__Exercise instructions__
Express the data from the line containing "The height and" through the end as a Markdown table with the columns "No." and "Text", skipping blank lines. Leave the pictures out of the answer.
* start Records for this task *
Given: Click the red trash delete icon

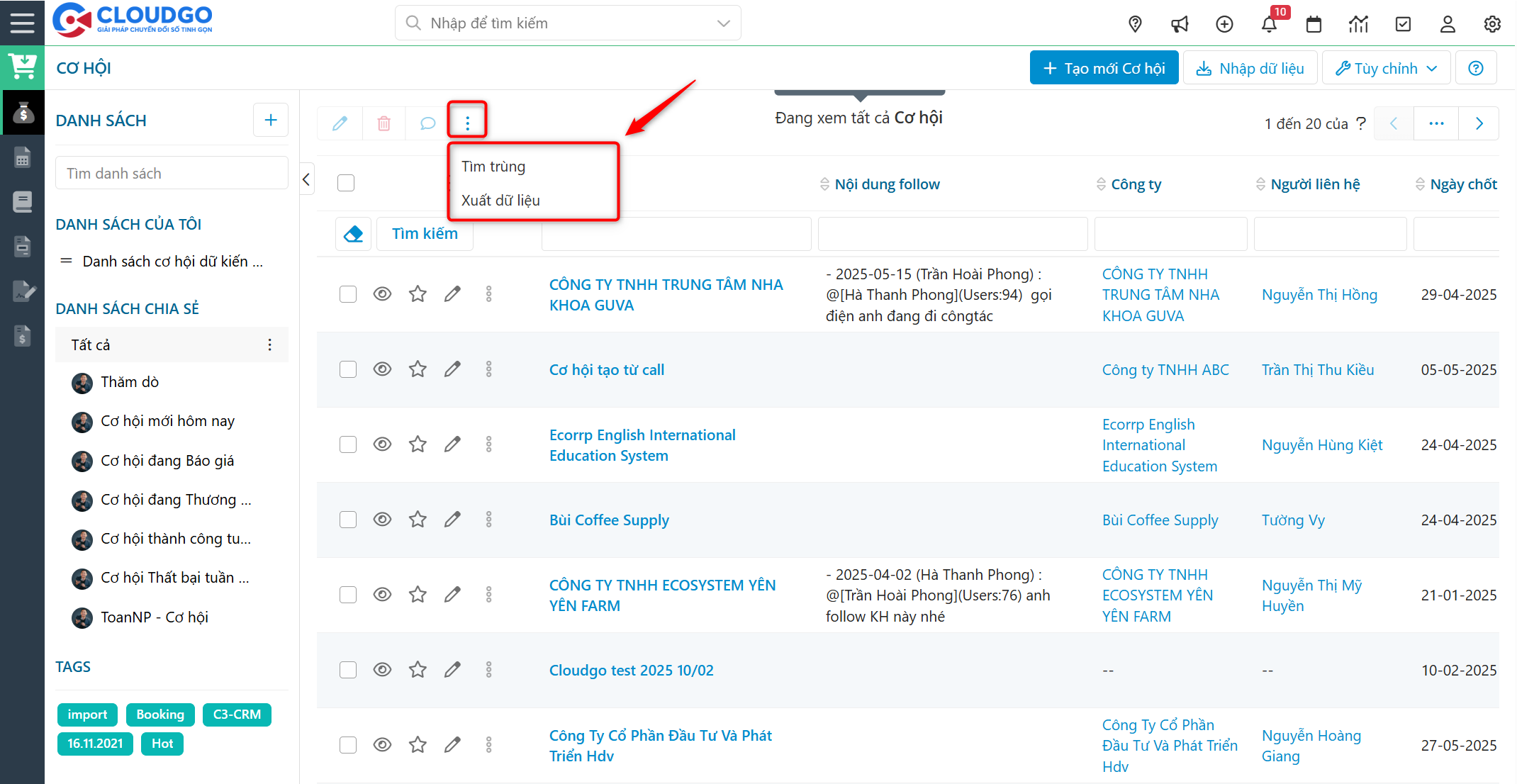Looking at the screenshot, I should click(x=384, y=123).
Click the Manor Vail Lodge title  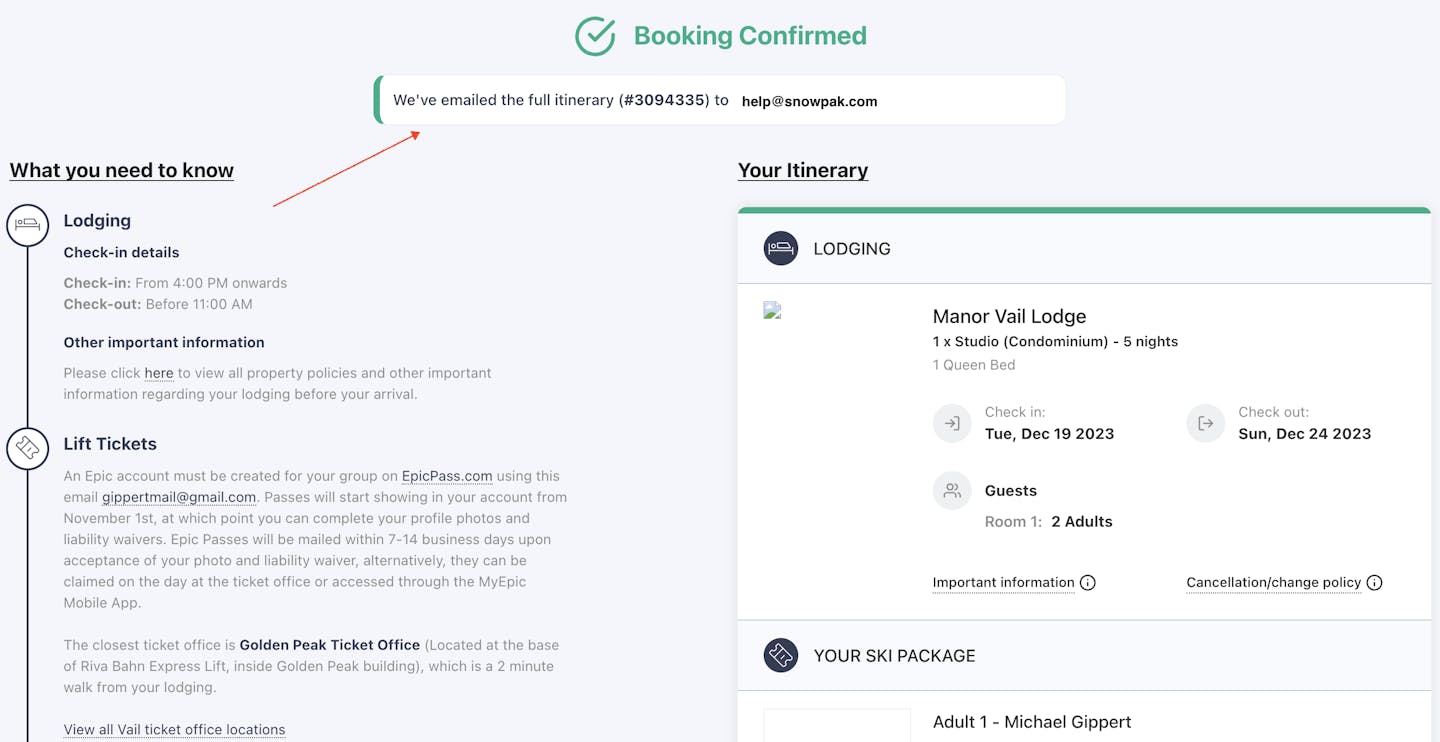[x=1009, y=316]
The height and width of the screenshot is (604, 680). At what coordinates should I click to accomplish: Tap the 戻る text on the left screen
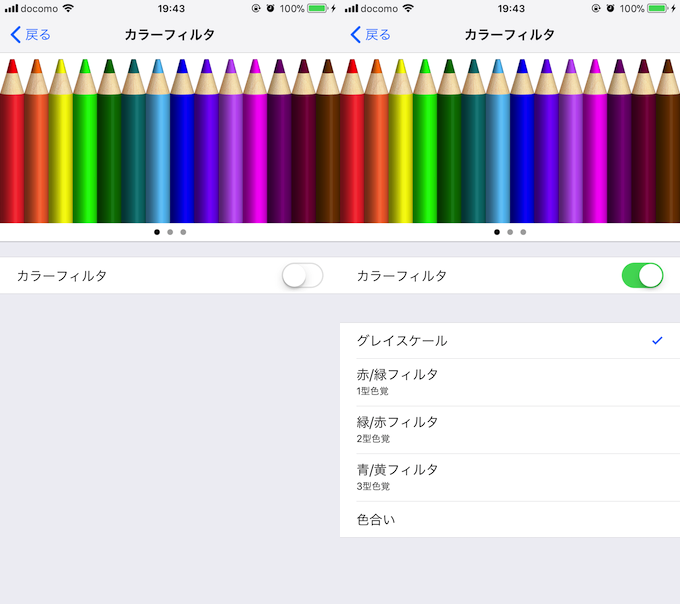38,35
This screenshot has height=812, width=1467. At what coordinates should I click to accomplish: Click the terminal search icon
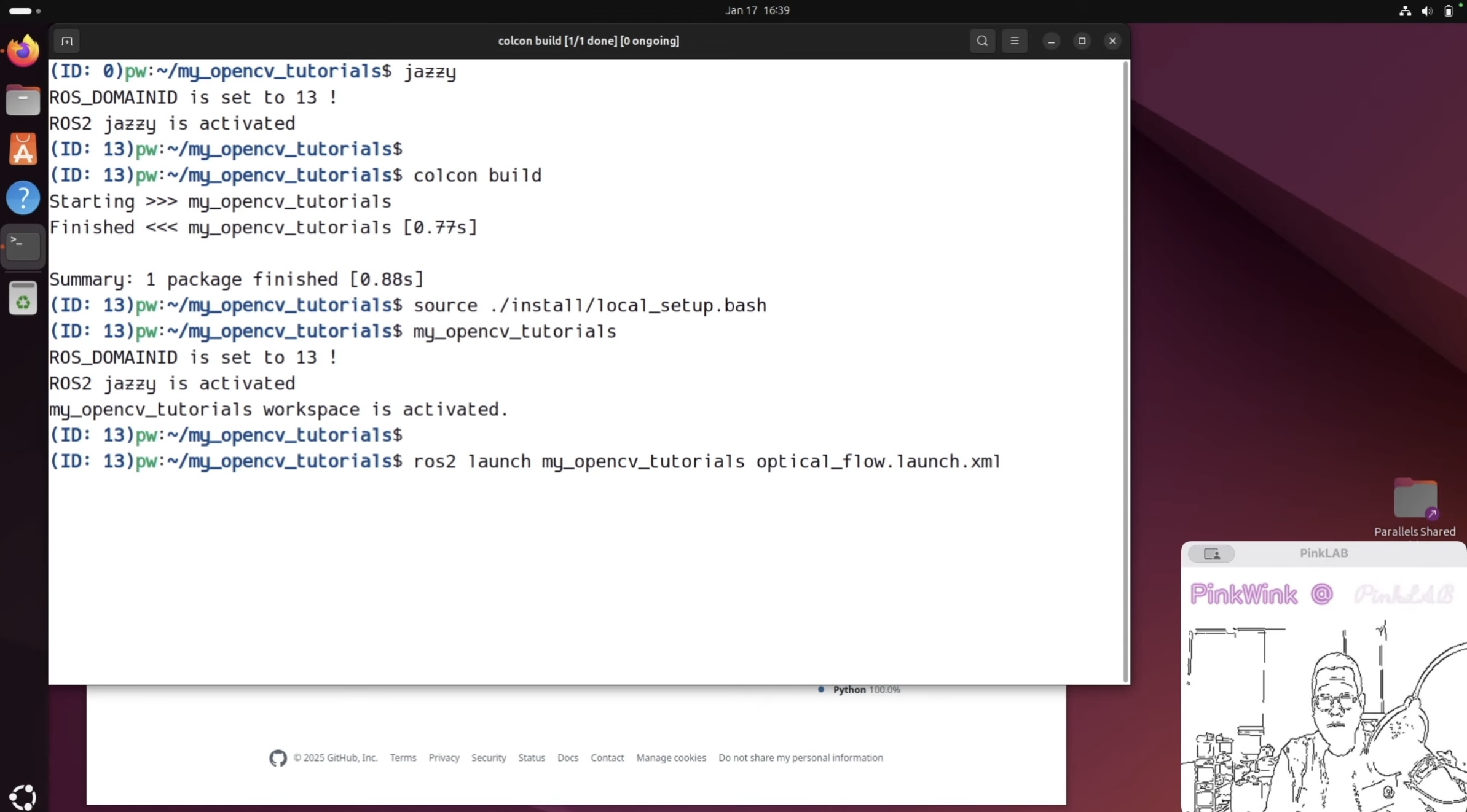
* end Records for this task *
__Answer below__
| No. | Text |
|---|---|
| 1 | The height and width of the screenshot is (604, 680). At what coordinates should I click to accomplish: Tap the 戻る text on the left screen |
| 2 | 38,35 |
| 3 | This screenshot has height=812, width=1467. At what coordinates should I click to accomplish: Click the terminal search icon |